To solve the problem, we need to find the center of the circle given that the line \( x + 3y = 0 \) is tangent to the circle at the point \( (0, 0) \) and that the radius of the circle is 1. ### Step-by-Step Solution: 1. **Identify the Circle Equation**: The general equation of a circle with center \( (h, k) \) and radius \( r \) is given by: \[ (x - h)^2 + (y - k)^2 = r^2 \] Since the radius is 1, we can write: \[ (x - h)^2 + (y - k)^2 = 1 \] 2. **Point of Tangency**: The point \( (0, 0) \) lies on the circle, so substituting \( (0, 0) \) into the circle equation gives: \[ (0 - h)^2 + (0 - k)^2 = 1 \] Simplifying this, we have: \[ h^2 + k^2 = 1 \quad \text{(Equation 1)} \] 3. **Slope of the Tangent Line**: The line \( x + 3y = 0 \) can be rewritten in slope-intercept form as: \[ y = -\frac{1}{3}x \] The slope of this tangent line is \( -\frac{1}{3} \). 4. **Slope of the Normal**: The slope of the normal to the circle at the point of tangency is the negative reciprocal of the slope of the tangent line. Therefore, the slope of the normal is: \[ 3 \] 5. **Equation of the Normal**: The normal line passes through the point \( (0, 0) \) and has a slope of \( 3 \).

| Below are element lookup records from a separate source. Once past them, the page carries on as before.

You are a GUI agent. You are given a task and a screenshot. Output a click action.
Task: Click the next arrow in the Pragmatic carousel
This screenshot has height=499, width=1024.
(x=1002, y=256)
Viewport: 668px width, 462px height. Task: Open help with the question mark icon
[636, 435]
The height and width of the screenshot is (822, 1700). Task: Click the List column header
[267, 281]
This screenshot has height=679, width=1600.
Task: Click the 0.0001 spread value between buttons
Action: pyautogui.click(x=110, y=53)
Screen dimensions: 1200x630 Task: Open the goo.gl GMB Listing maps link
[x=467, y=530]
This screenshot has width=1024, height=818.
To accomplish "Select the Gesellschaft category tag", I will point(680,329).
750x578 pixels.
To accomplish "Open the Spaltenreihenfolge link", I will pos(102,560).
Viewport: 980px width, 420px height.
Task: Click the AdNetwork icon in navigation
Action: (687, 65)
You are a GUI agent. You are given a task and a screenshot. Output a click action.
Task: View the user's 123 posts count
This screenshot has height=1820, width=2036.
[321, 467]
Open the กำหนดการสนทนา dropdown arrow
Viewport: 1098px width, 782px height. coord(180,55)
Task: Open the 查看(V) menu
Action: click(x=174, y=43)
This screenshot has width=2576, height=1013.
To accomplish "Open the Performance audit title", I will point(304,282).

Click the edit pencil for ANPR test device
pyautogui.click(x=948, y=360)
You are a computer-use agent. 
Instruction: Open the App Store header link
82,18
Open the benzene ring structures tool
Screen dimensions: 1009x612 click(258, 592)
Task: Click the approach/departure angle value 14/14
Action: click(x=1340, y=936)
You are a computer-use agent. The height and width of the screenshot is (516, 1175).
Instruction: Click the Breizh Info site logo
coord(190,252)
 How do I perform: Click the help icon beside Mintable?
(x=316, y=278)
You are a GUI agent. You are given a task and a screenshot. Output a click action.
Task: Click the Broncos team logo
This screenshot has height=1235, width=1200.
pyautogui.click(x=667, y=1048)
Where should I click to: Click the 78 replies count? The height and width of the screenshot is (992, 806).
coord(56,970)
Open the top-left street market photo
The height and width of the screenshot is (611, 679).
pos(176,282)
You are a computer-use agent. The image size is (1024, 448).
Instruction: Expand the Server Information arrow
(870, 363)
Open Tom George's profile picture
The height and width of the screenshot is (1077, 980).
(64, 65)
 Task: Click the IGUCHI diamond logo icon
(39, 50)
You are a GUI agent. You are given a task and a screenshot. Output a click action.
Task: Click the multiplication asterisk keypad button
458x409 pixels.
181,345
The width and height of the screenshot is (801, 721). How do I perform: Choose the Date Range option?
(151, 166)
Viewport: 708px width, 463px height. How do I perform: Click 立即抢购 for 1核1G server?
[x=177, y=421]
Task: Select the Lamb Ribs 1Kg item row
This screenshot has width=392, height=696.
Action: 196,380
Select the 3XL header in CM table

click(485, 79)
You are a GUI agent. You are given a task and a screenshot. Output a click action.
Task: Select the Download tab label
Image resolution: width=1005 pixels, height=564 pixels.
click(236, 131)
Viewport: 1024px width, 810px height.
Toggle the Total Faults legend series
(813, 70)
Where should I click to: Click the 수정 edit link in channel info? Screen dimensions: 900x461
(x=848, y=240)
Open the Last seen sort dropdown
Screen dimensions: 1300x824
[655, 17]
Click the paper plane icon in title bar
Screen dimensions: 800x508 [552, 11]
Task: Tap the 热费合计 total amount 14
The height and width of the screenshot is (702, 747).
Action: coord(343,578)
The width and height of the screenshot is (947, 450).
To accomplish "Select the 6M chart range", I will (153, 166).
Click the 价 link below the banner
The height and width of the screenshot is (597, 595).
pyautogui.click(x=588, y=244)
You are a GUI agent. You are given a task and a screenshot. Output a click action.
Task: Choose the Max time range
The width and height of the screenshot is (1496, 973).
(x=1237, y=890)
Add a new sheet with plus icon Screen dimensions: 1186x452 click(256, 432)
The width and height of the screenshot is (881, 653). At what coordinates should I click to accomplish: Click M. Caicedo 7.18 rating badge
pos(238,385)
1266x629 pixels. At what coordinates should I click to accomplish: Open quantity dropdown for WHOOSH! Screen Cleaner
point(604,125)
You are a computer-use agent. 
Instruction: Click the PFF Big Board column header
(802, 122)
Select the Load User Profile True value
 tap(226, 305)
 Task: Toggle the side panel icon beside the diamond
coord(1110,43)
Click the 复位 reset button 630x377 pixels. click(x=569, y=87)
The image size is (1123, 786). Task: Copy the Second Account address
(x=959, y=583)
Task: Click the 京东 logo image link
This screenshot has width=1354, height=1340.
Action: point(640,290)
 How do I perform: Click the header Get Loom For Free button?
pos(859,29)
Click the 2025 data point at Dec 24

The equation of the normal line can be written as: \[ y - 0 = 3(x - 0) \] Simplifying this gives: \[ y = 3x \quad \text{(Equation 2)} \] 6. **Finding the Center**: Since the center \( (h, k) \) lies on the normal line, we can substitute \( k = 3h \) into Equation 1: \[ h^2 + (3h)^2 = 1 \] This simplifies to: \[ h^2 + 9h^2 = 1 \] \[ 10h^2 = 1 \] \[ h^2 = \frac{1}{10} \] Taking the square root gives: \[ h = \pm \frac{1}{\sqrt{10}} \] 7. **Finding k**: Now substituting \( h \) back into \( k = 3h \): \[ k = 3 \left( \pm \frac{1}{\sqrt{10}} \right) = \pm \frac{3}{\sqrt{10}} \] 8. **Possible Centers**: Therefore, the center of the circle can be: \[ \left( \frac{1}{\sqrt{10}}, \frac{3}{\sqrt{10}} \right) \quad \text{or} \quad \left( -\frac{1}{\sqrt{10}}, -\frac{3}{\sqrt{10}} \right) \] ### Final Answer: The centers of the circle are: \[ \left( \frac{1}{\sqrt{10}}, \frac{3}{\sqrt{10}} \right) \quad \text{and} \quad \left( -\frac{1}{\sqrt{10}}, -\frac{3}{\sqrt{10}} \right) \]